In 2015, Paul Joseph was instructed by the MOJ to act against a Solicitor Advocate and the managing partner of his own law firm in costs proceedings arising out of a data protection case which itself had started in 2006.  The Solicitor had won damages of £2,251. Both sides had been ordered to pay some of each other’s costs.  You would have expected relatively small bills and a short costs process.  How wrong you would have been.

The Solicitor had been granted anonymity in the underlying proceedings in order to protect him and his family.  He then embarked on a relentless campaign of the most extraordinary misconduct.  He shouted and swore at Paul in court, causing the hearing to be abandoned.  He made an application to the duty High Court Judge on a Sunday afternoon to restrain the Costs Judge from hearing the case the following morning and failed to tell that Judge that another Judge had dismissed the same arguments two weeks previously.  He persistently accused the Costs Judge of bias and then sued her personally in order to justify his argument that she was biased (the action was dismissed). Four appeals were dismissed and certified as totally without merit by Mr Justice Murray.  The Solicitor certified a bill totalling £937,000, which included 100% success fees pursuant to CFAs which he had concluded with his own law firm (i.e. himself), and he claimed that 336 hours alone had been spent in drawing up the Bill.  The Costs Judge found that, “no reasonable solicitor or officer of the court could properly have signed the bill.”  It was assessed at £16,500 after a reduction of 70% for misconduct.

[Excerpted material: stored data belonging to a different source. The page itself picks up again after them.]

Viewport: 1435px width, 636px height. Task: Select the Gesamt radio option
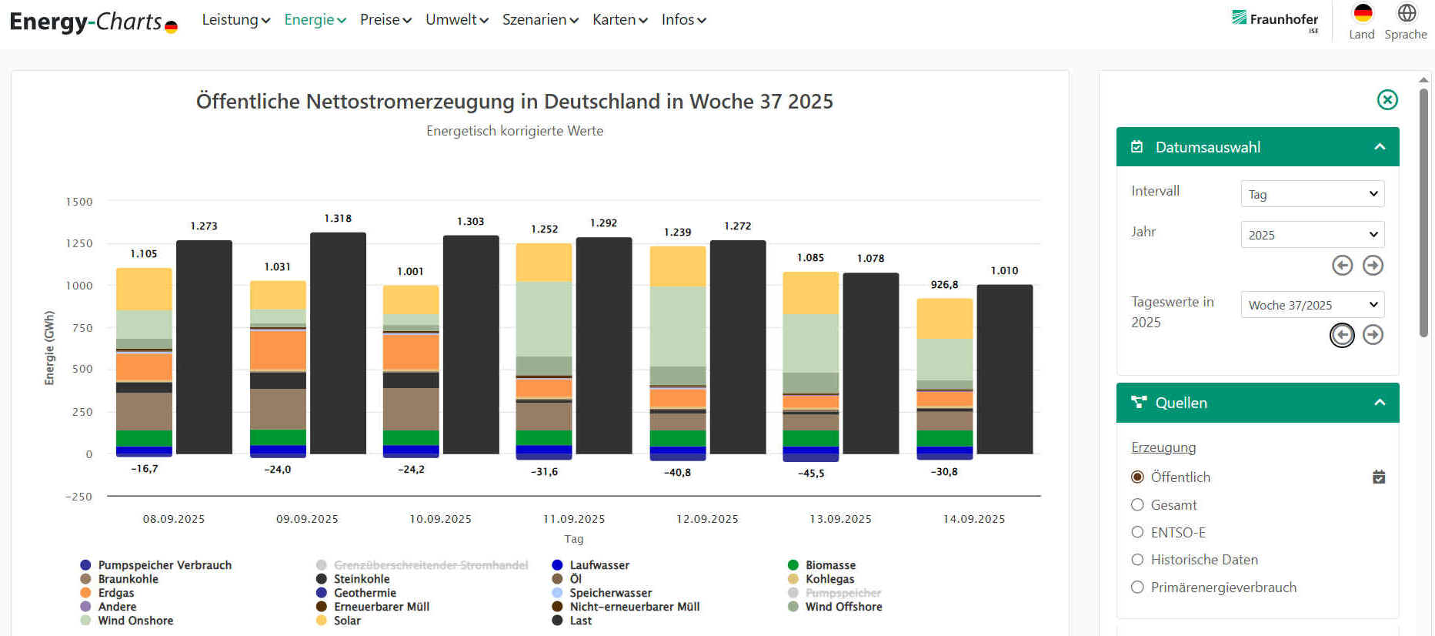[1137, 505]
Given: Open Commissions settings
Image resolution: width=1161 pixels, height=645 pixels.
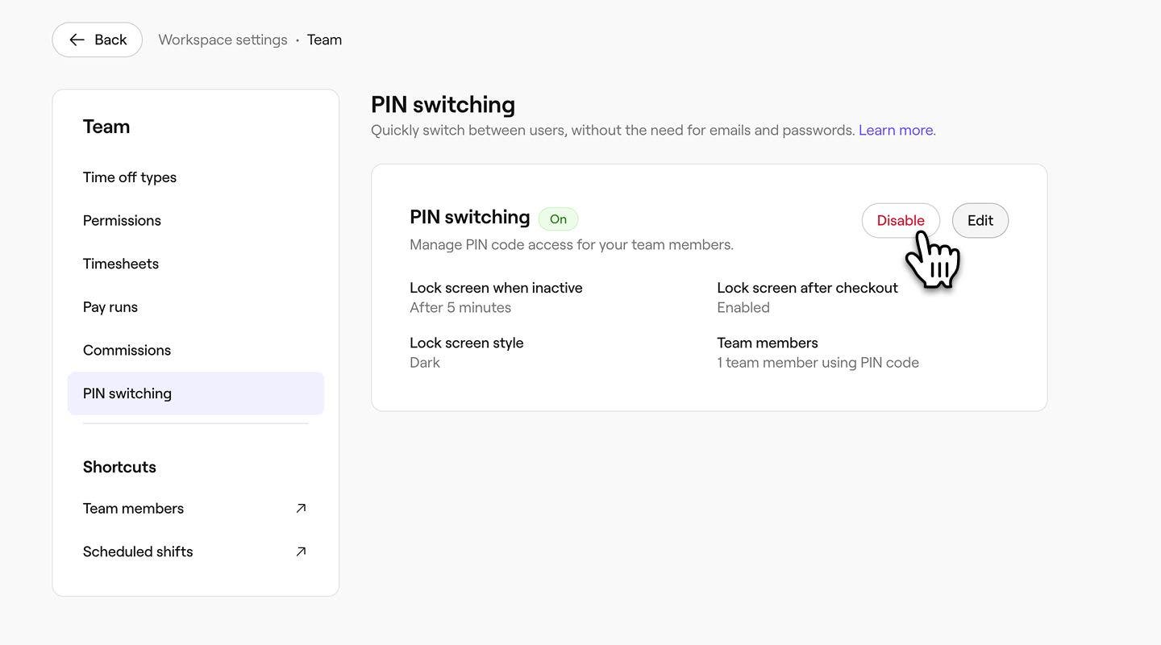Looking at the screenshot, I should (127, 351).

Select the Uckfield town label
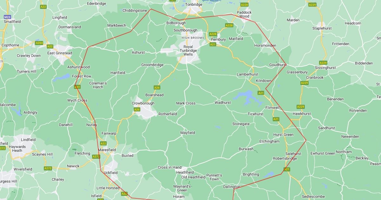pyautogui.click(x=111, y=173)
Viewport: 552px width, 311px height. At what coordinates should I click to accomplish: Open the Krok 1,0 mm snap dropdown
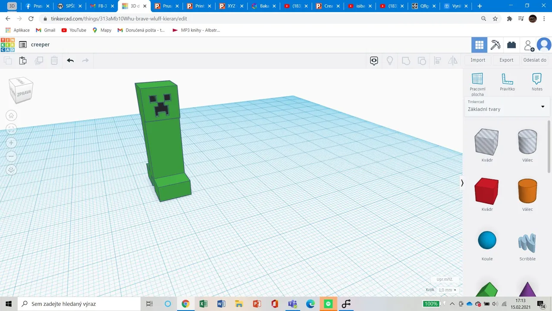[x=446, y=290]
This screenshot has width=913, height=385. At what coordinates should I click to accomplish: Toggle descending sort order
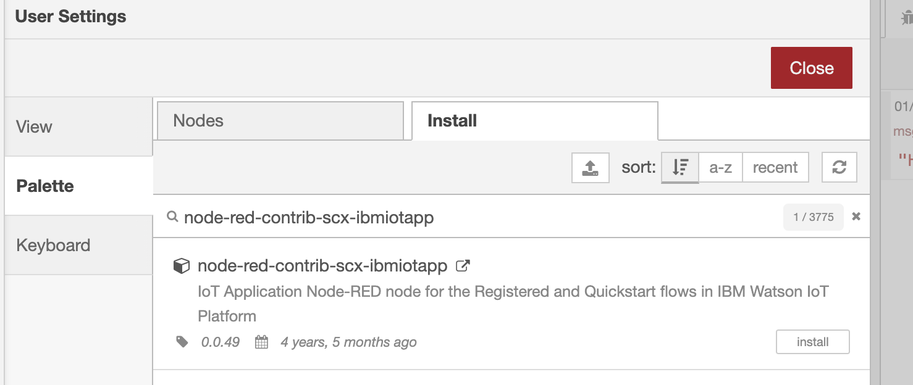[679, 167]
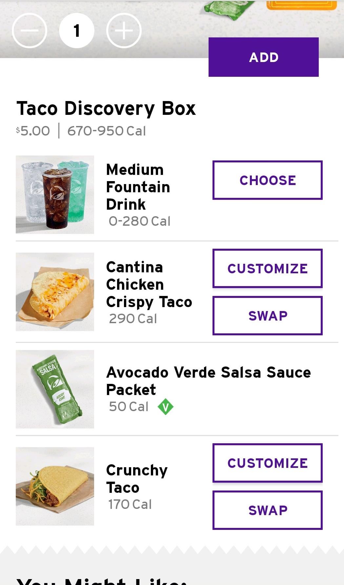This screenshot has width=344, height=585.
Task: Tap the Cantina Chicken Crispy Taco photo
Action: click(x=55, y=292)
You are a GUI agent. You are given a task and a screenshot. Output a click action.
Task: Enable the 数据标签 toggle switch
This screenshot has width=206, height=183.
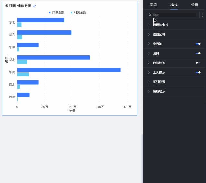point(198,63)
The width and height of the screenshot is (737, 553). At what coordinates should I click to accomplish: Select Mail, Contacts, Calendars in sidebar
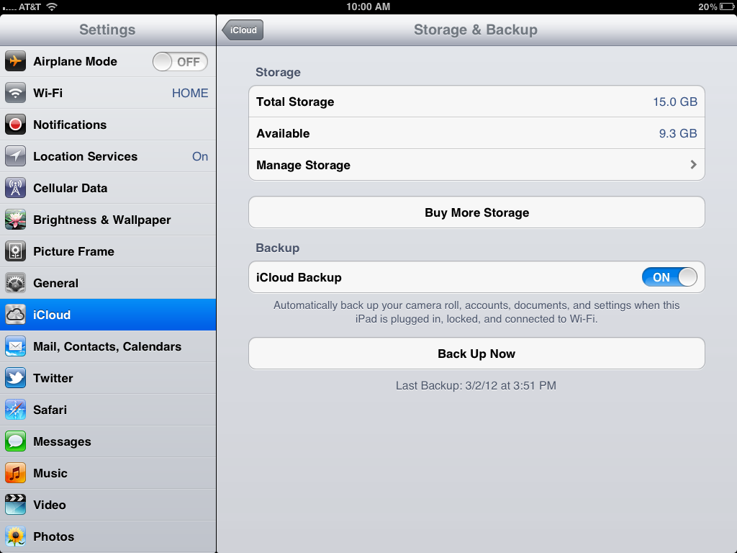click(x=108, y=346)
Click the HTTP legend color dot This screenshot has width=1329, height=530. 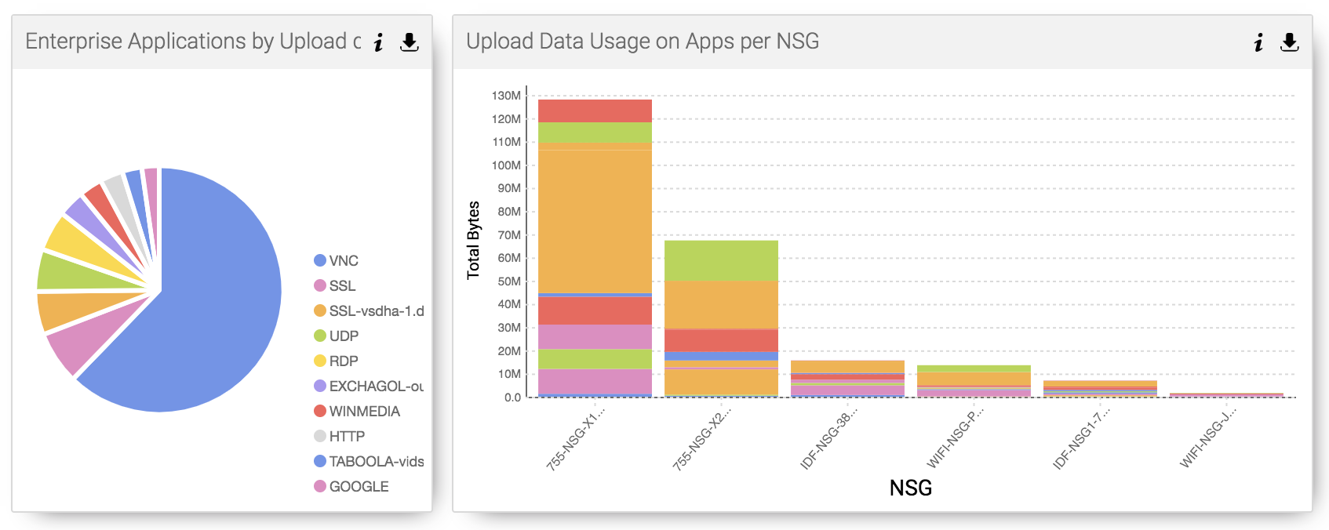coord(319,436)
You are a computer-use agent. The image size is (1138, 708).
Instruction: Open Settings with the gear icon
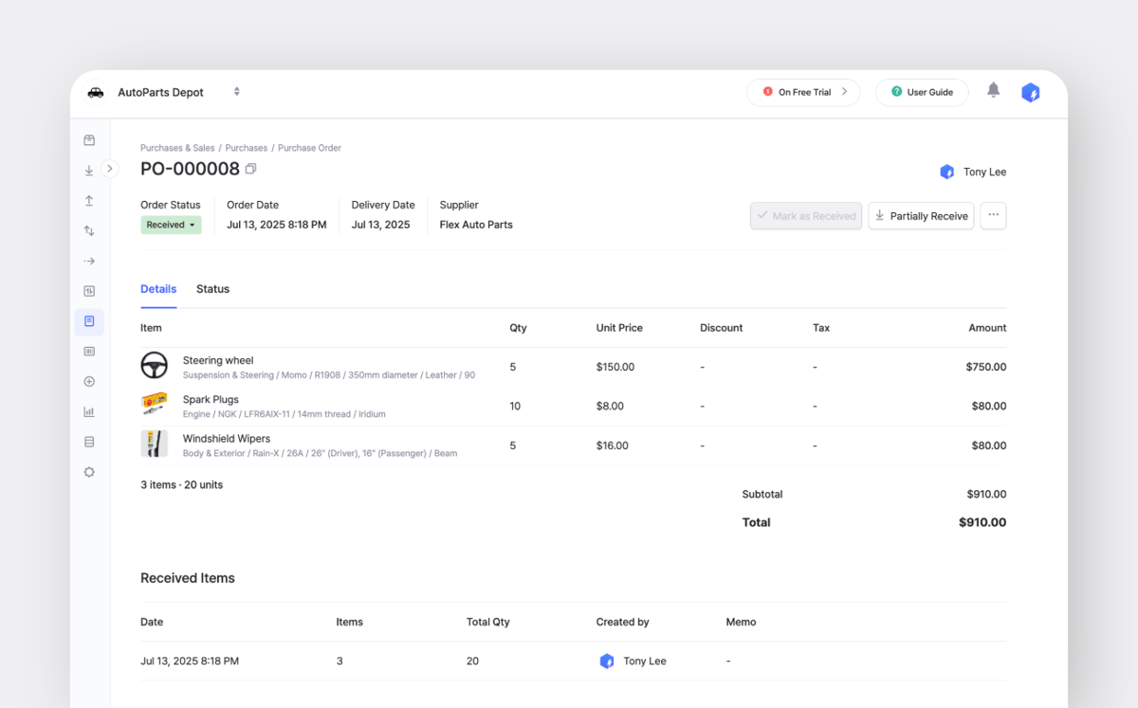coord(88,472)
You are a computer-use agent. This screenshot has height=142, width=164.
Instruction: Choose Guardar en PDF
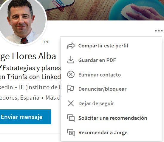pos(97,60)
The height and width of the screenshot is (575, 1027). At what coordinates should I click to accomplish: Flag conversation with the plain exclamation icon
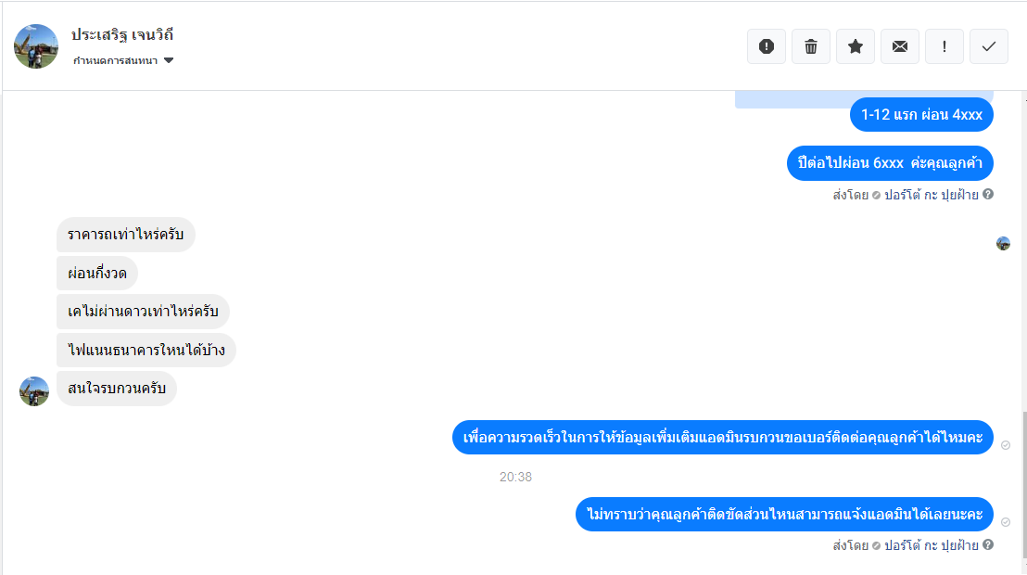(945, 46)
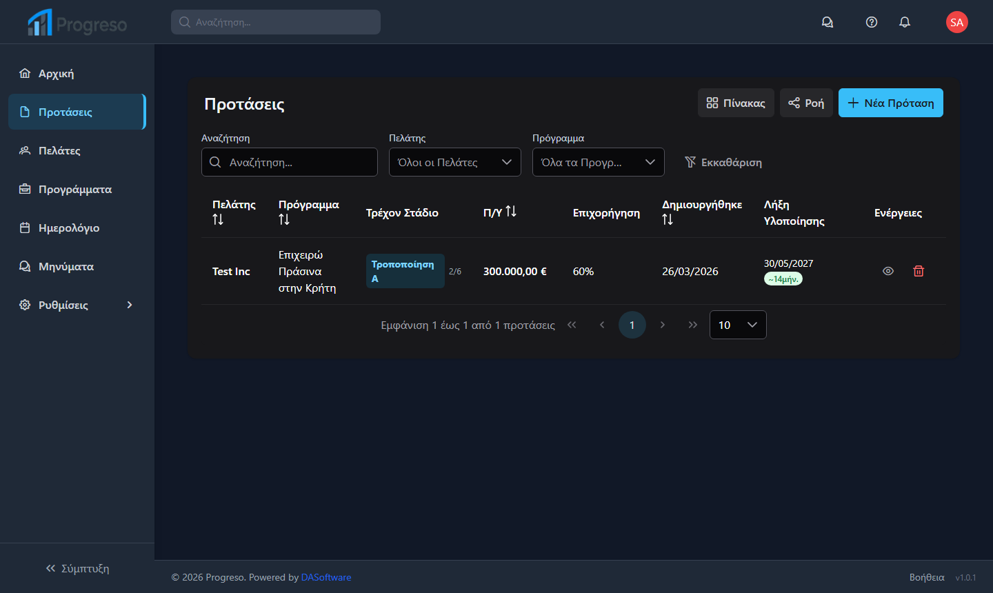
Task: Click the Νέα Πρόταση button
Action: coord(890,103)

If all of that was not enough, he then persistently tried to pass documents to Judges and the MOJ, sometimes secretly, in brown envelopes, in breach of every known rule or practice.  Some of them were documents which the MOJ had undertaken to destroy.

On 31 March 2023, the court took the extraordinary step of making an Extended Civil Restraint Order against him, and on 25 July, Mrs Justice May removed his anonymity.  When undertaking the relevant balancing exercise, the Judge concluded that, “the public interest in learning of misconduct on the part of a prominent solicitor, officer of the court and higher rights advocate must weigh very heavily”.

On 4 December, Lord Justice Coulson dismissed his application for permission to appeal and declared it to be totally without merit, concluding that AB/X’s, “obsession with secrecy and his persistent lack of transparency is wholly unjustified.  As a solicitor AB/X must know that.  It is wholly contrary to the principles of open justice and the CPR.  It is hard not to see it as deliberately provocative.”

It can now be revealed that the Solicitor Advocate is Robin Makin of Liverpool Legal Services Limited.